El anuncio se realizó durante la intervención del jefe del Ejecutivo en la Cumbre Mundial de los Gobiernos, celebrada en Dubái, donde adelantó que las iniciativas serán aprobadas la próxima semana en el Consejo de Ministros. El objetivo, explicó, es reforzar la protección de la infancia y recuperar el control institucional sobre el entorno digital.
Entre las medidas planteadas destaca la exigencia a las plataformas de implementar sistemas eficaces de verificación de edad, así como la creación de un mecanismo de “rastreo, cuantificación y trazabilidad” del discurso de odio en internet. Esta herramienta permitiría generar una “huella de odio y polarización” que sirva como base para futuras sanciones.

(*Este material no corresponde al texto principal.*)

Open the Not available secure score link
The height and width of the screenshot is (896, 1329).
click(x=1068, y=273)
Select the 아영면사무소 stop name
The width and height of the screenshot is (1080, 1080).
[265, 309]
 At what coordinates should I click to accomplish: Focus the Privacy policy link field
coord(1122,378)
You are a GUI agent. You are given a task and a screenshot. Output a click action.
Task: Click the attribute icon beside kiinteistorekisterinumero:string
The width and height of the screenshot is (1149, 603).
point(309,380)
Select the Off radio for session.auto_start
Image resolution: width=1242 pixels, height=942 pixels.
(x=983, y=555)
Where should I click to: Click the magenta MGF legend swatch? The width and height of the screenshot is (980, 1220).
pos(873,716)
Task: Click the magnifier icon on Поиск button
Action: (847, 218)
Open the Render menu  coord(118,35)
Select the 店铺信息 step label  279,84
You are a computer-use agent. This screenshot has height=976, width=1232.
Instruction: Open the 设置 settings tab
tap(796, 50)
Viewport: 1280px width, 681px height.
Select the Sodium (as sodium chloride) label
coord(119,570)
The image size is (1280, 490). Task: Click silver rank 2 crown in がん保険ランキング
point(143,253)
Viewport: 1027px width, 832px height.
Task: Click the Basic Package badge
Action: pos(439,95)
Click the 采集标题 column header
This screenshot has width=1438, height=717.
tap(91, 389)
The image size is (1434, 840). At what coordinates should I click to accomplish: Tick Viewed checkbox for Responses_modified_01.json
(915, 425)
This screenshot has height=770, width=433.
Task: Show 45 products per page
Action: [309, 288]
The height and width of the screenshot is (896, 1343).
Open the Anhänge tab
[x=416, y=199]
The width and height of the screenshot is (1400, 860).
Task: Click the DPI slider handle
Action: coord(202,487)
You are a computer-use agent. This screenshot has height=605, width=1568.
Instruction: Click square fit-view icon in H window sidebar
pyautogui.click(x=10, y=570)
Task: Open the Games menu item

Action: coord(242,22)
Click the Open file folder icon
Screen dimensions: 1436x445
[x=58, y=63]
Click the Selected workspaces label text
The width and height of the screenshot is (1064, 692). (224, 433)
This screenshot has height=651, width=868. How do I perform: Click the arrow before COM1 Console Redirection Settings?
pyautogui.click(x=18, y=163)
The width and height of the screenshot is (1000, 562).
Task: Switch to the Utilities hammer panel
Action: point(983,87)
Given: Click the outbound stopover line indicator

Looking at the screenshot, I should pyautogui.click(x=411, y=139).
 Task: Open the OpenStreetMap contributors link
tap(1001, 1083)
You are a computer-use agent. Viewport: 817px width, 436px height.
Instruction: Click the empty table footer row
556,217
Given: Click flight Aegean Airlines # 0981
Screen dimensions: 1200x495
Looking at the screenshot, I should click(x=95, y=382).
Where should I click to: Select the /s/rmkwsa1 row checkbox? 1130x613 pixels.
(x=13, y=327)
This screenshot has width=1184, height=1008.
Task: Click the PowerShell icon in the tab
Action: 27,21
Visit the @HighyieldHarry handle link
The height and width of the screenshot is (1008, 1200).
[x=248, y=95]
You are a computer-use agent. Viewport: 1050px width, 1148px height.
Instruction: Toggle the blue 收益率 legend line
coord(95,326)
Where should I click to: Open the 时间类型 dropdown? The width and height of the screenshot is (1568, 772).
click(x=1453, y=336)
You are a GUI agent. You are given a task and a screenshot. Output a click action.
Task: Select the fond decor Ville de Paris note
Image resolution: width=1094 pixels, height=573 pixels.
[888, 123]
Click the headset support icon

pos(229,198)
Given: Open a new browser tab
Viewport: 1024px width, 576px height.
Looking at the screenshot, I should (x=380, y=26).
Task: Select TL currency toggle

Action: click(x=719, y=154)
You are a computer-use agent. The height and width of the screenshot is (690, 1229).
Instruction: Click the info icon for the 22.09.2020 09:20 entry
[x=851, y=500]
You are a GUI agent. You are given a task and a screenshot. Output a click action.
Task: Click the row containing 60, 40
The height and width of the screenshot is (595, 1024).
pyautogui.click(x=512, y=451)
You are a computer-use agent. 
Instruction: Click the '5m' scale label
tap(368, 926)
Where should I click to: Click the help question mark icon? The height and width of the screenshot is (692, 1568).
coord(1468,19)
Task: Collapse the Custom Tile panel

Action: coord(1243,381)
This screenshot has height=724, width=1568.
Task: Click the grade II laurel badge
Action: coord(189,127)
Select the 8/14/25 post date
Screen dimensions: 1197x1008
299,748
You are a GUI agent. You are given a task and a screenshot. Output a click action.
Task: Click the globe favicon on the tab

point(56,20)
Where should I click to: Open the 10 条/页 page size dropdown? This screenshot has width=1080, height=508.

Sánchez sostuvo que los menores se encuentran actualmente expuestos a un espacio digital marcado por la adicción, la violencia, los abusos, la pornografía y la manipulación. “No deben navegar solos por un entorno que se ha convertido en un auténtico salvaje oeste digital”, afirmó, al justificar la intervención del Estado.
El presidente subrayó que la difusión de mensajes de odio debe tener consecuencias legales, económicas y éticas, y advirtió que las plataformas ya no podrán eludir su responsabilidad. En este sentido, anunció que el Gobierno trabajará junto con la Fiscalía para explorar posibles infracciones legales cometidas por empresas como Grok, TikTok e Instagram.
Asimismo, recalcó que el Ejecutivo mantendrá una política de “tolerancia cero” frente a estas prácticas y defenderá la soberanía digital de España ante cualquier forma de presión o injerencia extranjera. Las nuevas normas buscarán que las plataformas sean legalmente responsables de las violaciones que ocurran en sus espacios, incluyendo la posibilidad de responsabilidad penal para los consejeros delegados que no actúen ante contenidos ilícitos.
Durante su discurso, Sánchez lamentó que las redes sociales hayan derivado en lo que calificó como un “estado fallido”, donde se incumplen las leyes, se normalizan los delitos y la desinformación tiene más peso que la verdad. Recordó que estas herramientas nacieron con la promesa de fomentar la libertad, la transparencia y la comprensión global, pero advirtió que hoy una parte significativa de los usuarios sufre ataques de odio de forma habitual.